Ojalá el resto del álbum siguiera el mismo camino. La caída de calidad en los últimos tres quintos no representa tanto una pendiente como un descenso repentino donde la composición memorable se sacrifica por completo en el altar del ambiente. La dedicación al ambiente es palpable, ya que ni una sola nota se acerca a algo optimista o alegre, pero al evitar tales cosas, Dwellnought también elude la memorabilidad o el impacto. "Crystalized Flesh Identities Condensed into Wombs of Matter" no se decide entre ser rápida o lenta y tiene cambios de tempo marcados más por la indecisión que por un arreglo deliberado. Tanto esta como "Ill Whispers" recurren frecuentemente a acordes que resuenan mediante rasgueos prolongados con ritmos de batería minimalistas, pero las notas están mezcladas de forma tan homogénea que me cuesta distinguir si hay riffs reales o si Dwellnought está cabalgando la atonalidad hacia el olvido. El inicio de ambas pistas roza el autoplagio por su similitud, y ningún momento de amenaza se acerca al clímax de las canciones anteriores. Además, Monolith of Ephemerality termina con un asalto de 6 minutos de pura estática y una voz ronca que surge del vacío, lo cual es sorprendente, ya que así es exactamente como termina también "Crystalized Flesh…". Es evidente el intento de narrativa, pero este clímax está lejos de estar justificado, dada la escasez de momentos memorables que justifiquen un final tan ruidoso.

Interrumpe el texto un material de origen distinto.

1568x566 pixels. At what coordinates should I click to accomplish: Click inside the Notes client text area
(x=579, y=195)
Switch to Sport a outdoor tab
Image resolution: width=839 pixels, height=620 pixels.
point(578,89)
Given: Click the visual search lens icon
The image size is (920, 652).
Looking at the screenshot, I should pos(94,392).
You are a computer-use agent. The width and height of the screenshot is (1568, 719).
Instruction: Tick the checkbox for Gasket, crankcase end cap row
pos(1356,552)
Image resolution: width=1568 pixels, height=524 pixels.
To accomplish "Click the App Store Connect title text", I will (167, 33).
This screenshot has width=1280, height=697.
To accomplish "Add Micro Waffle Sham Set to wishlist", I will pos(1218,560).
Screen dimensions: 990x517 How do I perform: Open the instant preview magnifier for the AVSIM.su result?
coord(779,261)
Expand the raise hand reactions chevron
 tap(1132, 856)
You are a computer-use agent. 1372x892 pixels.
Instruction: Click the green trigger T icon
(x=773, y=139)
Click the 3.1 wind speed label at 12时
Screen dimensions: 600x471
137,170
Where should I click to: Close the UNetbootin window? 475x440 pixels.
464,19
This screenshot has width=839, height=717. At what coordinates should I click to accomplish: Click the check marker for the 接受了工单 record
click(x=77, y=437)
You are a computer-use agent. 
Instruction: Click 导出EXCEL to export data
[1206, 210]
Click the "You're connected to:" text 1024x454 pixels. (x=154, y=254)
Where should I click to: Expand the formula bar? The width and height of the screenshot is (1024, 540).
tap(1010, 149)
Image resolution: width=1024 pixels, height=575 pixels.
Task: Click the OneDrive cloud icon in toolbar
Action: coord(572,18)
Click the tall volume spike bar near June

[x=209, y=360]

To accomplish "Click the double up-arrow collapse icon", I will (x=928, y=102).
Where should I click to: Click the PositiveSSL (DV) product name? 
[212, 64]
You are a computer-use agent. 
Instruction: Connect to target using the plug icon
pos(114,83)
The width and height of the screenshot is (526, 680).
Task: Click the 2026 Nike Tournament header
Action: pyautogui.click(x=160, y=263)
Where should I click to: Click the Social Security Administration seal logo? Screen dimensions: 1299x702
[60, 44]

Y aun así, sigo volviendo a esos primeros veinte minutos. Se necesita valentía descomunal para que ClarkKent1 abra un álbum ya de por sí extenso con sus mejores riffs. Si estas dos canciones hubieran conformado todo Monolith of Ephemerality como un EP de una sola pista (similar a Dwell de Suffering Hour, por ejemplo), sería una excelente adición a las recopilaciones de EP de fin de año. Hay una genuina promesa en la forma en que Dwellnought se ha esforzado al máximo, pero el declive en la calidad a medida que avanza el álbum es innegable. La mezcla es masiva, el tono oscuro, la atmósfera opresiva y las influencias son la receta perfecta para pasarlo bien. Pero en algún punto del camino, Dwellnought miró tan fijamente al abismo que, finalmente, incluso el abismo dejó de mirarlo. Todo atmósfera y muy pocos riffs, este álbum es un excelente recordatorio para tener cuidado.